Hypoxia-induced release of prostaglandins: mechanisms and sources of production in coronary resistance vessels of the isolated rabbit heart.

The mechanism of hypoxia-induced prostacyclin (PGI2) release was studied in isolated, modified Krebs-Henseleit buffer perfused rabbit hearts under constant-flow conditions. The contribution of vascular endothelium and the role of catecholamines and calcium influx through L-type calcium (Ca2+) channels in hypoxic release of PGI2 were investigated. Reduction in the perfusion solution PO2 (from 476 +/- 13 to 127 +/- 24 mmHg; 1 mmHg = 133.3 Pa) in the presence of glucose (5 mM) and pyruvate (2 mM) caused a significant release of 6-keto-PGF1 alpha, the stable metabolite of PGI2 (from 3.0 +/- 0.4 to 7.3 +/- 2.0 pmol.min-1.g-1, p < 0.05, n = 12), whereas no variation in washout of catecholamines in the perfusate was observed. Electrolysis of the perfusion buffer solution was used to destroy the endothelium. Endothelium impairment by electrolysis almost completely abolished the vasodilation induced by serotonin (5HT) and acetylcholine (ACh), without affecting that caused by papaverine. The basal release of 6-keto-PGF1 alpha was significantly enhanced after electrolysis. However, its release during hypoxia was completely abolished. In a separate group of normal hearts, verapamil (10(-7) M) completely blocked the release of 6-keto-PGF1 alpha during hypoxia. Similar results were obtained in 15 mM KCl arrested hearts challenged with hypoxia. Under normoxic conditions, isoproterenol (10(-7) M) induced a significant release of 6-keto-PGF1 alpha (from 2.9 +/- 0.5 to 5.3 +/- 0.8 pmol.min-1.g-1, p < 0.05, n = 9).
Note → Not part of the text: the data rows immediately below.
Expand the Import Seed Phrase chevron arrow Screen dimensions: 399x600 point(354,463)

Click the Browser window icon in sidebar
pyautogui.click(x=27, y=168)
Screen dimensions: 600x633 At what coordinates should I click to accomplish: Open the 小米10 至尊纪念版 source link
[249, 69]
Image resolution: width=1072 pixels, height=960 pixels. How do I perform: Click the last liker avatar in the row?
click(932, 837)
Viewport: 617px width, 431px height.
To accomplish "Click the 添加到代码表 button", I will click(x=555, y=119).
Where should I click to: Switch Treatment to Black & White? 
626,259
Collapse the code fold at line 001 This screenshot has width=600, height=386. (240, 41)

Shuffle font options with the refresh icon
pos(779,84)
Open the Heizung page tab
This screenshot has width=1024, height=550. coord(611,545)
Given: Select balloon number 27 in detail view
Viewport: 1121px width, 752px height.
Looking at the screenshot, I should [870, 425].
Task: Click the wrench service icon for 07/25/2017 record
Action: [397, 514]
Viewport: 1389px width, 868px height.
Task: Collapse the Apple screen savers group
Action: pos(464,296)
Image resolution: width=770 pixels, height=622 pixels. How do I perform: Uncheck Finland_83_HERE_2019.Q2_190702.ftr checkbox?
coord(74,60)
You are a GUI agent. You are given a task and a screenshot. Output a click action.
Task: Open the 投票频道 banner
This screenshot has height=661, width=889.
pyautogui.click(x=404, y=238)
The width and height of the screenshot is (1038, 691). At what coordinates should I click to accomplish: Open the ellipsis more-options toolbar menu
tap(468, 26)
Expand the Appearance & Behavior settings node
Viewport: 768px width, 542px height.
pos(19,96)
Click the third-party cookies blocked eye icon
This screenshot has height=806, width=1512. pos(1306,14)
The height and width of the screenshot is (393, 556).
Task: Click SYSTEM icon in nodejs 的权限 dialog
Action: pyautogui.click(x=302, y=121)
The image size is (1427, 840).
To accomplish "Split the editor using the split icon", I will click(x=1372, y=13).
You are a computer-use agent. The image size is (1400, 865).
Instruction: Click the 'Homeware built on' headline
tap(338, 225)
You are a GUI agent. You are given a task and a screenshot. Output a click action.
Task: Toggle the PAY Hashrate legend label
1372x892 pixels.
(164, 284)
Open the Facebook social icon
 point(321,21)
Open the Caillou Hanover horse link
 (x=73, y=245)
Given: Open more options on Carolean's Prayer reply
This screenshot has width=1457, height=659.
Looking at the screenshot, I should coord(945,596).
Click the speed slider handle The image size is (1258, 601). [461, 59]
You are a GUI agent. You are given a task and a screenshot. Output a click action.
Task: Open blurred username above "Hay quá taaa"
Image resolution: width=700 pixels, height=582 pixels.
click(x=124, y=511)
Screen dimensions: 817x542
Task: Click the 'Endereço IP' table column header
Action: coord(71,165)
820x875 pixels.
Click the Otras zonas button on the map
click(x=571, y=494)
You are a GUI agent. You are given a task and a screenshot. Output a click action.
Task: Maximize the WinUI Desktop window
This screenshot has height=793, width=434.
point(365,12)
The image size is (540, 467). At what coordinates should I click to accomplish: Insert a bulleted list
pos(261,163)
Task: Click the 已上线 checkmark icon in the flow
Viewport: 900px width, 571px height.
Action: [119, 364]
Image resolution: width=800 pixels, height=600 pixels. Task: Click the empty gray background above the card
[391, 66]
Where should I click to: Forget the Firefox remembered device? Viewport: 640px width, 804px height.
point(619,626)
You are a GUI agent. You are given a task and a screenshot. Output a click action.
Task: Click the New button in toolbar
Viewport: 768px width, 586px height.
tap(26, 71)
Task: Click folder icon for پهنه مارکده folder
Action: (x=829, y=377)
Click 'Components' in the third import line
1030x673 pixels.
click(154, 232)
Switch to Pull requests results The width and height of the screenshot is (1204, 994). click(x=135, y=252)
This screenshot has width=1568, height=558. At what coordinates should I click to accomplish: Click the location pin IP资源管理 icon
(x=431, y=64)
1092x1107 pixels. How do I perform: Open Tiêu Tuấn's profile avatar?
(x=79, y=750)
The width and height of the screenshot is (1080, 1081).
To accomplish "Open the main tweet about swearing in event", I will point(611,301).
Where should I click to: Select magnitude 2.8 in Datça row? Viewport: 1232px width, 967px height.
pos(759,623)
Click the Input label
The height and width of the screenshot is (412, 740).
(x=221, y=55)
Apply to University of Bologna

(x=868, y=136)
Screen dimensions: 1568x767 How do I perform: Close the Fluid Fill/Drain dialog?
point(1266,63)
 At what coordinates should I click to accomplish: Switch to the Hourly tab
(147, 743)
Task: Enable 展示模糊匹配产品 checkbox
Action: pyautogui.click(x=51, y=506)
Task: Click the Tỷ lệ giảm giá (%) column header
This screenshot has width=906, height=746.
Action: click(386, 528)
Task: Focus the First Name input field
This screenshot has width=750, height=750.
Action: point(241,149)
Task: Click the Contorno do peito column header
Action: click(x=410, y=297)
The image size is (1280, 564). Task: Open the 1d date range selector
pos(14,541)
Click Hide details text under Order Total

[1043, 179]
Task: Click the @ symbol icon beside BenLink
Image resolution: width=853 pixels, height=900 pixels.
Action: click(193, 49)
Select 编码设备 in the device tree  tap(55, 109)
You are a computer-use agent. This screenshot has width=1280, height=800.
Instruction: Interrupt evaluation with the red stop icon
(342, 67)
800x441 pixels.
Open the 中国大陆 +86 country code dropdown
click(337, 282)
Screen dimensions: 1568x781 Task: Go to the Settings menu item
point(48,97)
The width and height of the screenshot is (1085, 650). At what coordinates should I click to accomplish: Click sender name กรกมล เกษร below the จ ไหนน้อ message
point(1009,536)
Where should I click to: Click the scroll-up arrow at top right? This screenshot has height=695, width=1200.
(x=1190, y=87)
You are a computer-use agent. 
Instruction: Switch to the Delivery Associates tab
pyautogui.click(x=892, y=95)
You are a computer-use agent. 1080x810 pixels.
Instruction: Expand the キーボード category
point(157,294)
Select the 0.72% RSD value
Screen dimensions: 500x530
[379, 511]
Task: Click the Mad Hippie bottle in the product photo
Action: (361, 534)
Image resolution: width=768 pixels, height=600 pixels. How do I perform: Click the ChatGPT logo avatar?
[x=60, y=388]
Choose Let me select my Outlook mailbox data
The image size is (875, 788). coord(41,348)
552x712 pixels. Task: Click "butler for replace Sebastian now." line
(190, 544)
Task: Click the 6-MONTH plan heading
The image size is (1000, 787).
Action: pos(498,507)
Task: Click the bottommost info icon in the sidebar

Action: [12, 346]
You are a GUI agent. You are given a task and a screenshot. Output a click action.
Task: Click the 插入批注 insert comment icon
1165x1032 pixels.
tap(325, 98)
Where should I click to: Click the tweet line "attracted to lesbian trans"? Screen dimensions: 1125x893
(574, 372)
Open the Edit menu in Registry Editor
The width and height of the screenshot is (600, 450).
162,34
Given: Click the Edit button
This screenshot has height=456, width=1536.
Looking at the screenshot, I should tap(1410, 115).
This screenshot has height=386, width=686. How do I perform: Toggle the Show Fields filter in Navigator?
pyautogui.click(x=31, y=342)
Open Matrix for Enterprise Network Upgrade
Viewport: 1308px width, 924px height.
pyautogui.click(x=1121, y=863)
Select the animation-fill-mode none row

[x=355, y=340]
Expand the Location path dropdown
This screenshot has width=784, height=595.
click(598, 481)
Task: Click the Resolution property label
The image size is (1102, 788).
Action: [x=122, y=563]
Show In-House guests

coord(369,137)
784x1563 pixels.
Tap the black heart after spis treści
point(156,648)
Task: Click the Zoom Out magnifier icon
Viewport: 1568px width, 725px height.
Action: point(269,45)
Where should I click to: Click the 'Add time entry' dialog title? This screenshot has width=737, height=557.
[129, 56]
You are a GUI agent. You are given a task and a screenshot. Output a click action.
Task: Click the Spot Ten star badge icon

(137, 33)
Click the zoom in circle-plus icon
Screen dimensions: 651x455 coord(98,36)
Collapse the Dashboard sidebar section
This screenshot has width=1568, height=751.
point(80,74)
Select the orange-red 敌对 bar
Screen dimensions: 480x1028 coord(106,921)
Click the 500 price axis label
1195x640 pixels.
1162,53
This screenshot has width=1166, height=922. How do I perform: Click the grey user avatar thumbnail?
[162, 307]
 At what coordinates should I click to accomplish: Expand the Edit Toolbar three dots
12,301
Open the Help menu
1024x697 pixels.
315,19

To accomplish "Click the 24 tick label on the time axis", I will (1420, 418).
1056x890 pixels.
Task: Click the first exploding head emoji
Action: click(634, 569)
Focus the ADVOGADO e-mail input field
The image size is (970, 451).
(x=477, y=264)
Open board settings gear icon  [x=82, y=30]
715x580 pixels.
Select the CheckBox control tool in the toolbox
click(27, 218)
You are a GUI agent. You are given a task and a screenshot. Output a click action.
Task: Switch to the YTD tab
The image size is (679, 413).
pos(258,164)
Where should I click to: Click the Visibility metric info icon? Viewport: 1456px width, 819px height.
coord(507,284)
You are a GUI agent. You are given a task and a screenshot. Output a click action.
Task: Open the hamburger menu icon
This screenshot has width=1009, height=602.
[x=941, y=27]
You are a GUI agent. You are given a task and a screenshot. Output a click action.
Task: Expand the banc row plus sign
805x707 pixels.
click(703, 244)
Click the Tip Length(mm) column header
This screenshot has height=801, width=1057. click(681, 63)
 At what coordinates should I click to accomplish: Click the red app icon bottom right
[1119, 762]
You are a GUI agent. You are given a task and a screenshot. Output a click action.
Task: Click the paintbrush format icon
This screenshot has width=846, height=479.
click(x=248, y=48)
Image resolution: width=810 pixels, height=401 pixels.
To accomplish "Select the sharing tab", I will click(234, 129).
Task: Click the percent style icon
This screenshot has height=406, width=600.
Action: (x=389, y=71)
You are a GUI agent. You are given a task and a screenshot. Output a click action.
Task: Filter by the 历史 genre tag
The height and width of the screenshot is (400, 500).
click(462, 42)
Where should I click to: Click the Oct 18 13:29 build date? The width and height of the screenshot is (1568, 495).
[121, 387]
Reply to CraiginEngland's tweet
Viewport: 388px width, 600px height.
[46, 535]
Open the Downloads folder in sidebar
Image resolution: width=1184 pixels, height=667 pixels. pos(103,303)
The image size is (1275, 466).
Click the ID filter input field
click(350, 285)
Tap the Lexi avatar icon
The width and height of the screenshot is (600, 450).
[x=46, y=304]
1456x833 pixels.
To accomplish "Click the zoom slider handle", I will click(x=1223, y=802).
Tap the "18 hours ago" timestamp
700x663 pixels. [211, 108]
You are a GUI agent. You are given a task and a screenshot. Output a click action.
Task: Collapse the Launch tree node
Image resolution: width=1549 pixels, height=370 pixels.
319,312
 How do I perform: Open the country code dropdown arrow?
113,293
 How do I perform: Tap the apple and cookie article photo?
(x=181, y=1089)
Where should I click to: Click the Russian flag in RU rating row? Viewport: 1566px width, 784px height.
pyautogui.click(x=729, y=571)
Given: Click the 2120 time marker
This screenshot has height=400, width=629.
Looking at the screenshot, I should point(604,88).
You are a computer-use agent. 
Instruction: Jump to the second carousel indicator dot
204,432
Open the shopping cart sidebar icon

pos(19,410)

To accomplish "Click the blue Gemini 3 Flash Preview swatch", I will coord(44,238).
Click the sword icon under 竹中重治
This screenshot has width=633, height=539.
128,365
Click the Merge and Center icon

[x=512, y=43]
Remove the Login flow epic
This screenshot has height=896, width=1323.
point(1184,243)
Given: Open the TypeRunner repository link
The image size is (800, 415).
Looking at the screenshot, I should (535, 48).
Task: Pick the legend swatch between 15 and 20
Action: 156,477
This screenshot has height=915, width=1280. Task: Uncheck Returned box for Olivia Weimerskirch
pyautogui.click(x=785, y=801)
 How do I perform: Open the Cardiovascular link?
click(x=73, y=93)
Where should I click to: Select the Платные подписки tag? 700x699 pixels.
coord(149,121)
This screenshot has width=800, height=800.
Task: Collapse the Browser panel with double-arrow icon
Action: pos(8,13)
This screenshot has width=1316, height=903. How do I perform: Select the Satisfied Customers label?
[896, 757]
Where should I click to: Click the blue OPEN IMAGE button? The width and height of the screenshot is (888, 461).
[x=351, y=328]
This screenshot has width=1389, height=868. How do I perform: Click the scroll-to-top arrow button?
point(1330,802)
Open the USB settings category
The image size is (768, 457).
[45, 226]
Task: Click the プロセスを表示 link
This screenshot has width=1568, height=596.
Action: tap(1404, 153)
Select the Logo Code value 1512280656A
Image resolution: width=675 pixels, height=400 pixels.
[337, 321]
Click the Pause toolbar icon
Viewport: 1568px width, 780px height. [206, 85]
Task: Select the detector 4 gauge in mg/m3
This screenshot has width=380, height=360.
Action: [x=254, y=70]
To stimulate endogenous catecholamine release, hearts perfused with glucose-free buffer (pyruvate 14.8 mM) were submitted to hypoxia. Under these conditions, hypoxia was accompanied by an enhanced release of noradrenaline (from 1.3 +/- 0.5 to 19.7 +/- 7.8 pmol.min-1.g-1). Despite the increased noradrenaline washout in effluent, the hypoxia-induced release of 6-keto-PGF1 alpha in glucose-free perfused hearts was not enhanced. Our results suggest that endothelial cells are the major site of PGI2 synthesis during hypoxia and that myocardial contractility is a prime factor involved in this process. Verapamil reduction of PGI2 release is most probably through its negative inotropic effect. Although exogenous beta-adrenergic stimulation can induce PGI2 release, endogenous catecholamines do not appear to contribute to the hypoxia-induced release of PGI2.